但我發現楚靜嫻的臉色仍舊蒼白難看,眸子裏麵的淒涼無助和極為傷感絲毫沒有變淡減少。

我急忙把手裏麵的工兵鏟放到了地上,然後自己雙手捂住耳朵試上一試。

親自一試我才明白,原來那種哭聲也是直接作用於人的心靈神智的,捂住耳朵並沒有任何意義。

這個時候,楚靜嫻突然雙手揪住頭發慢慢蹲到了地上,顯得很是痛苦。

我隻好迅速把背上的背包甩到地上不要了,打算幹脆背著楚靜嫻離開這兒。

可惜的是,蹲在地上的楚靜嫻衝著我淒然一笑,輕聲說道:“彥飛,我實在是受不了啦,我先走了……

我一時沒有聽出來楚靜嫻所說的“先走”是什麽意思,於是我急忙點了點頭:“好啊,來我背著你離開這兒!”

楚靜嫻卻是用力推開了我,然後猛地用手朝她自己的脖子抓了過去,看她那個眼神兒和動作,應該是想要掐斷咽喉就此而去。

我大驚失色,條件反射一般伸手去攔楚靜嫻。

好在我的動作夠快,一下子就緊緊控製住了楚靜嫻的雙手,同時低聲喝道:“靜嫻你這是什麽意思?”

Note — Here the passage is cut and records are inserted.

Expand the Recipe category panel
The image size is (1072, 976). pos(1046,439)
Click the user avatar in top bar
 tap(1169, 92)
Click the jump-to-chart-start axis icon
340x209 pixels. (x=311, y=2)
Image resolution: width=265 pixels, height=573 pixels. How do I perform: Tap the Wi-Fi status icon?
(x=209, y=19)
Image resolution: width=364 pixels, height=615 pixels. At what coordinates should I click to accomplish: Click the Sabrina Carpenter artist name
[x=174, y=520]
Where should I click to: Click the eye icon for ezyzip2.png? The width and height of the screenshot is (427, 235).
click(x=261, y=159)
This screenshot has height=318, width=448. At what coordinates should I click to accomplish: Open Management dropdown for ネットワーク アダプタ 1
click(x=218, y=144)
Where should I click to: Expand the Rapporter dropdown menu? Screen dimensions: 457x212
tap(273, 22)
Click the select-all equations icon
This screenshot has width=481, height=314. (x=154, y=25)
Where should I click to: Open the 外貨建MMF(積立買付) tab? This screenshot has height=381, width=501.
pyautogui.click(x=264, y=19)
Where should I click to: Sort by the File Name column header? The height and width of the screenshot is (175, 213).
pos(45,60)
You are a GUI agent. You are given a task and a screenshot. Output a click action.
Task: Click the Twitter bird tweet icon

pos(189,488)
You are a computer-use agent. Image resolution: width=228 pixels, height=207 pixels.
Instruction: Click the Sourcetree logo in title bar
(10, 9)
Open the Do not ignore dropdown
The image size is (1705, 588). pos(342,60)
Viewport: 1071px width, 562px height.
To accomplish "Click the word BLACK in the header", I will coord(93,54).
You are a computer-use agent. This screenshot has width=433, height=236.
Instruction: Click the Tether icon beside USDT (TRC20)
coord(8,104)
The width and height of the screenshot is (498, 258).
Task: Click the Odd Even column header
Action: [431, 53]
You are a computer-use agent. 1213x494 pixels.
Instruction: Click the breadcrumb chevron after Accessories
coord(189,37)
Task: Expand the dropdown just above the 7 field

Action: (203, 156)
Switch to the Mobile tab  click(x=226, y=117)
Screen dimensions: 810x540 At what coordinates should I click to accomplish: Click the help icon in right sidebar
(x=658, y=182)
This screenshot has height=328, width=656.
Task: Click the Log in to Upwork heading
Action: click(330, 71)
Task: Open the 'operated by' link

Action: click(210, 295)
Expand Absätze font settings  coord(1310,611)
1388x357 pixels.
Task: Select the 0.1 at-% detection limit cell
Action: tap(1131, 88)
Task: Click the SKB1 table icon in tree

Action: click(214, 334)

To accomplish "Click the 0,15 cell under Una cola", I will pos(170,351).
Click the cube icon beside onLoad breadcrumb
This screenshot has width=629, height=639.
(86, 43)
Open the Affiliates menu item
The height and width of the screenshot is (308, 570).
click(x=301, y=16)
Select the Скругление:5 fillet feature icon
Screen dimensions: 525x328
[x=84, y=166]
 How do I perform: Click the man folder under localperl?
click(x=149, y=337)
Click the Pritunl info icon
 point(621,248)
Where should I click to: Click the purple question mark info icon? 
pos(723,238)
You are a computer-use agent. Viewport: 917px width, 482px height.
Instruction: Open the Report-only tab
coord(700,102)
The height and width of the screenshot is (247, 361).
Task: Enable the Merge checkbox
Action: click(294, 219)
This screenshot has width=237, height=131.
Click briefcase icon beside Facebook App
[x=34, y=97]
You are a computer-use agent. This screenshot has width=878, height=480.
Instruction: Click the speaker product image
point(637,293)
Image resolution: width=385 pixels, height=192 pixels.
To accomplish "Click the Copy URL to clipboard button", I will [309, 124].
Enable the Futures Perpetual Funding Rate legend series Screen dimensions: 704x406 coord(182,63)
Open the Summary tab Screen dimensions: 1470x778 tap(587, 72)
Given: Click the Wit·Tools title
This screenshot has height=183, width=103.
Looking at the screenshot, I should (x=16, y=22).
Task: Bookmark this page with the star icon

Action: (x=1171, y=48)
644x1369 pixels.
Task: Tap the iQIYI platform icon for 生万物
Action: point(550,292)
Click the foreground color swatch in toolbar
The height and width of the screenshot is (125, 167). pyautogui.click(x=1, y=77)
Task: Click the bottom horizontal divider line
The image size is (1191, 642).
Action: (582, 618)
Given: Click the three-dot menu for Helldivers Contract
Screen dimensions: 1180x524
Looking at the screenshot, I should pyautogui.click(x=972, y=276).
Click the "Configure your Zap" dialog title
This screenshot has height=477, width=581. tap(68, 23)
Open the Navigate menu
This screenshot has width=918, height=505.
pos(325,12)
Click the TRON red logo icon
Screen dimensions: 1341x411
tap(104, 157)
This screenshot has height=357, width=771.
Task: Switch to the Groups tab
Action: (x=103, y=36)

楚靜嫻兩行清淚直往下淌,很是悲傷痛苦地搖了搖頭:“活著太難受了,我不想活了。”

我一邊緊緊地控製住她,一邊盯著她的眼睛問道:“這是什麽話!你要是死了,讓我跟誰結婚去?你忍心讓我孤獨一輩子嗎?”

楚靜嫻很是無奈地咬了咬嘴唇:“如果有來世……

我直接打斷了楚靜嫻的話:“我隻講今生、不管來世!你再給我最後一分鍾的機會!”

說完這些,我迅速從口袋裏麵掏出了那枚鬼璽法印,漫無目標地衝著空****的半山腰大聲喝罵了起來:“別踏馬再瞎哭亂叫了!”

“我是陰山派的法主胡彥飛,不是當年的那個鑄劍師,不是拐騙害死你們的那些王八蛋!先停一下,等我說幾句話你們再哭也不遲……

我的話音一落,那種哭聲刹那間就消失得無影無蹤,仿佛根本就沒有發生過一樣。

與此同時,楚靜嫻眨了眨眼睛如夢方醒一般,眸子變得清亮如初,神色表情也輕鬆了不少。

我趕快關切地詢問道:“你沒事兒了吧,靜嫻?”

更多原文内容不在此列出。